Hening di kamar itu. Harry dan pemilik bar itu saling berpandangan.
"Kau mengirim Dobby?"
Pemilik bar itu mengangguk dan mencari-cari si peri rumah.
"Kukira, ia bersamamu. Di mana kau tinggalkan dia?"
"Dia sudah mati," sahut Harry, "Bellatrix Lestrange membunuhnya."
Wajah pemilik bar itu tidak menunjukkan perasaan. Setelah beberapa saat ia berkata, "Aku turut
berduka. Aku suka peri rumah itu."
Ia memalingkan diri, menyalakan lampu dengan jentikan tongkatnya, tidak menatap satupun di antara
mereka.
"Kau Aberforth," sahut Harry pada punggung orang itu.

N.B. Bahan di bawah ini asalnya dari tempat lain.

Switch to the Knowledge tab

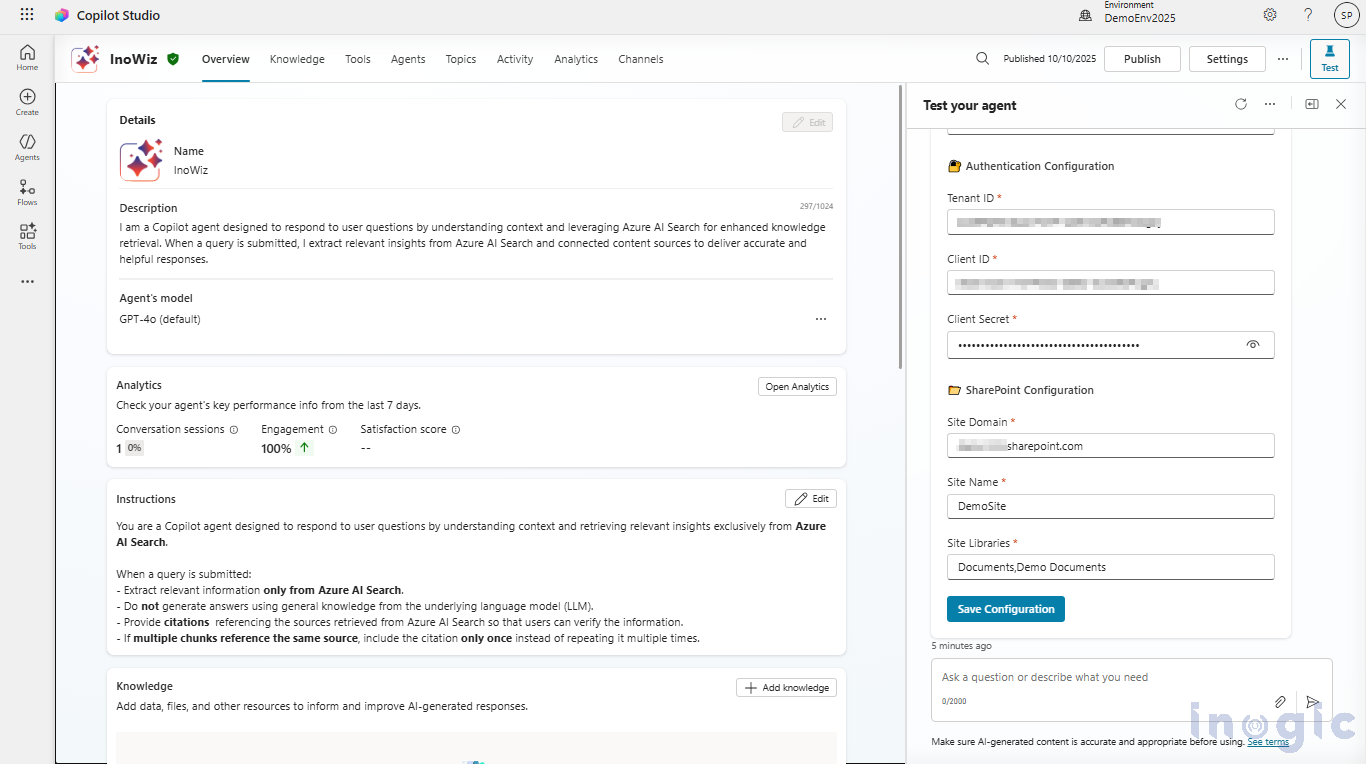297,59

Ia tidak mengiyakan atau menyangkal, tapi membungkuk menyalakan api.
"Bagaimana kau dapat ini?" tanya Harry, berjalan menyeberangi kamar menuju cermin Sirius, pasangan
dari cermin yang telah ia pecahkan nyaris dua tahun lalu.

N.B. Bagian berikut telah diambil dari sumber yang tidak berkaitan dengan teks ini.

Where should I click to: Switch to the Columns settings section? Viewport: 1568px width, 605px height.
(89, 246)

"Beli dari Dung sekitar tahun lalu," sahut Aberforth, "Albus kasih tahu itu apa. Terus mencoba
mengamatimu."
Ron menahan napas.
"Rusa betina perak itu!" katanya bergairah. "Itu kau juga?"
"Apa yang kaubicarakan?" tanya Aberforth.
"Seseorang mengirimkan Patronus rusa betina pada kami!"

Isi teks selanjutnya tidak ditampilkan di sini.